Compared to many other industries out there, the tech industry boasts employment of members of nearly every race, and nationality.
That’s one of the appeals of tech. If you are willing to work hard, and take chances, it’s truly an industry of equal opportunity — yet women and latinos are still scarce.
In a recent Forbes article about the scarcity of women in tech, there are three key reasons listed based on a large sample of surveys:
- Young women don’t believe a career in tech would be interesting.
- They don’t believe they’d be any good at it.
- They think they’d be working alongside a number of people they wouldn’t feel comfortable or happy being around day-to-day.
Only 9% of CIOs are women. In many industries where there’s a disparity vastly disproportionate to a group of people’s expressed interest, then we have to question gender bias. But in the case of the tech industry, we need to do a better job at getting women interested in technology from a young age.
Only 7% of the U.S. tech workforce are Latino. Even in California, a state with the largest Latino population, they comprise less than 2 percent of AP computer science test takers. Latinos simply aren’t enrolled in courses that will set them up for tech careers.
When the internet started to take off in the 90’s and 2000’s Latino families tended to be at an economic disadvantage — which meant they didn’t have home computers. Though they were in different eras, Bill Gates, Mark Zuckerberg, Bill Joy, and Sean Parker had access to distinct opportunities others couldn’t afford. While they were learning to code or work with software, many Latinos didn’t have a home computer.
At the end of the day, everyone will pursue their passions, but people need opportunity, and a chance to see their true options. That’s exactly what we are are doing as we are building our mobile app Studyhubb.
Studyhubb is extremely proud of its foundation of diversity.

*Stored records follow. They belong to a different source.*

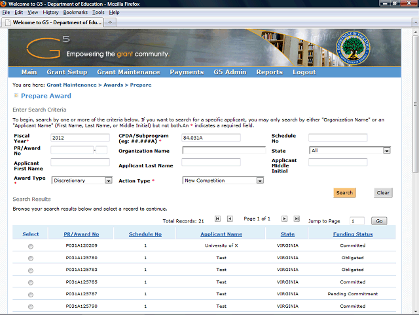This screenshot has width=419, height=315.
Task: Expand the State dropdown
Action: (x=386, y=150)
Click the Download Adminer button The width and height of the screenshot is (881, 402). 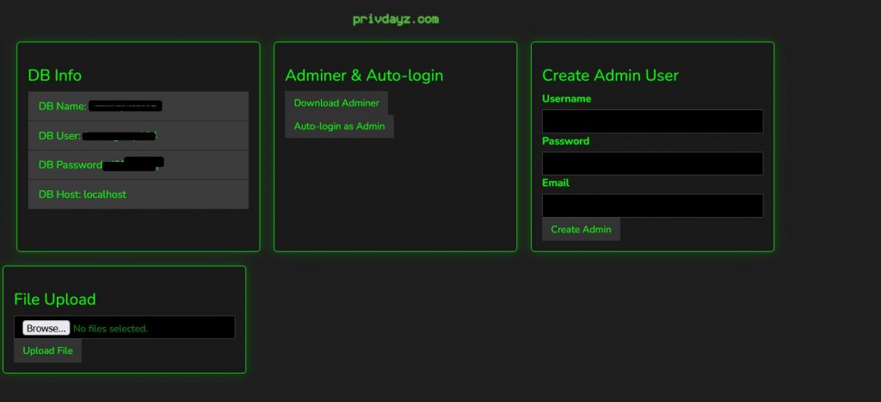tap(336, 103)
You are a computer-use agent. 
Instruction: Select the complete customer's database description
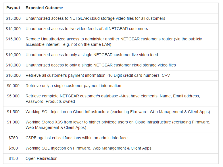pyautogui.click(x=113, y=99)
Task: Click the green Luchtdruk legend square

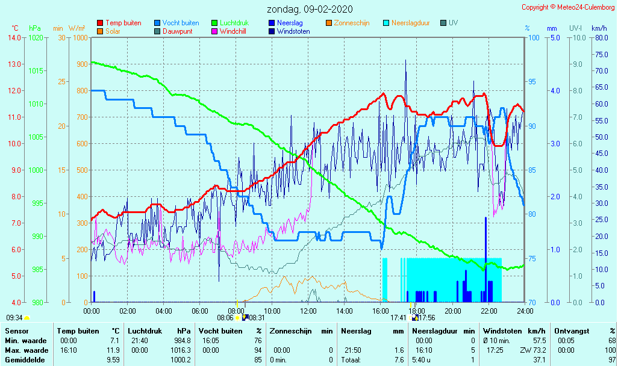Action: tap(214, 23)
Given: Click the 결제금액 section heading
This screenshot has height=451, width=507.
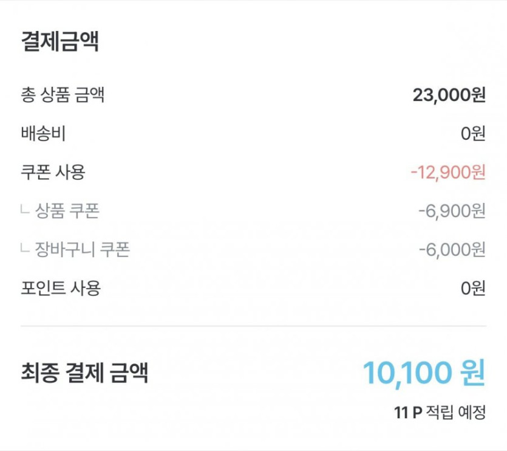Looking at the screenshot, I should click(60, 42).
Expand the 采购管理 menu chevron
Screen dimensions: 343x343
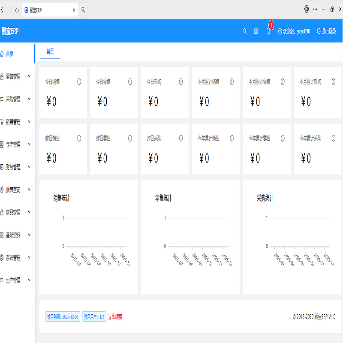(x=29, y=99)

In fact, one of our lead developers Freddie Cabrera is Mexican. Our wonderful designer, and Chief Creative Officer Jawad Mazhir is from Pakistan, COO & Co-Founder Alex Chung is from South Korea.

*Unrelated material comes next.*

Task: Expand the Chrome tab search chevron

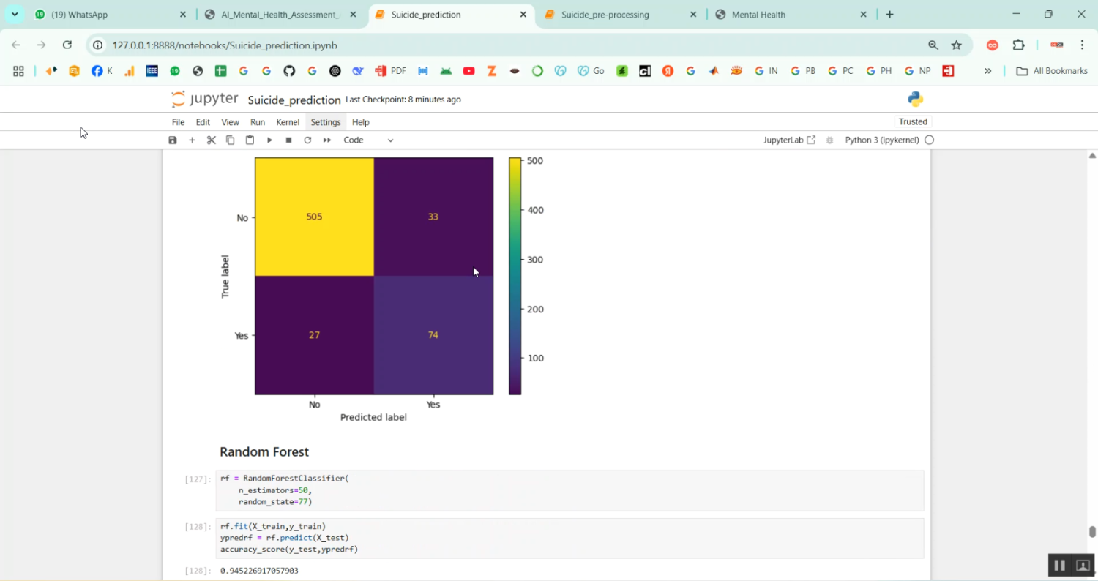Action: [x=15, y=15]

Of our original six members, Freddie, Jawad, and Alex come from all over the world. Our team is even more diverse than most tech companies, and we will continue to build on that.
We believe that diversity gives us a global perspective, which lends to the creative process as we grow. Because of this, Studyhubb transcends cultural identities — ultimately, allowing us to create an app that connects psychologically and emotionally with our users as human beings.
We all crave connecting with others, and we need to continue to learn and grow. Studyhubb taps into universal desires because its roots are global.
Freddie is a member of the 7% of Latinos in tech. He works quickly and codes beautifully. Jawad is a talented visionary, who is a master of design and aligning our branding with our target audience. Alex is a tenacious businessman, who won’t take no for an answer.
Our differences are our greatest strength.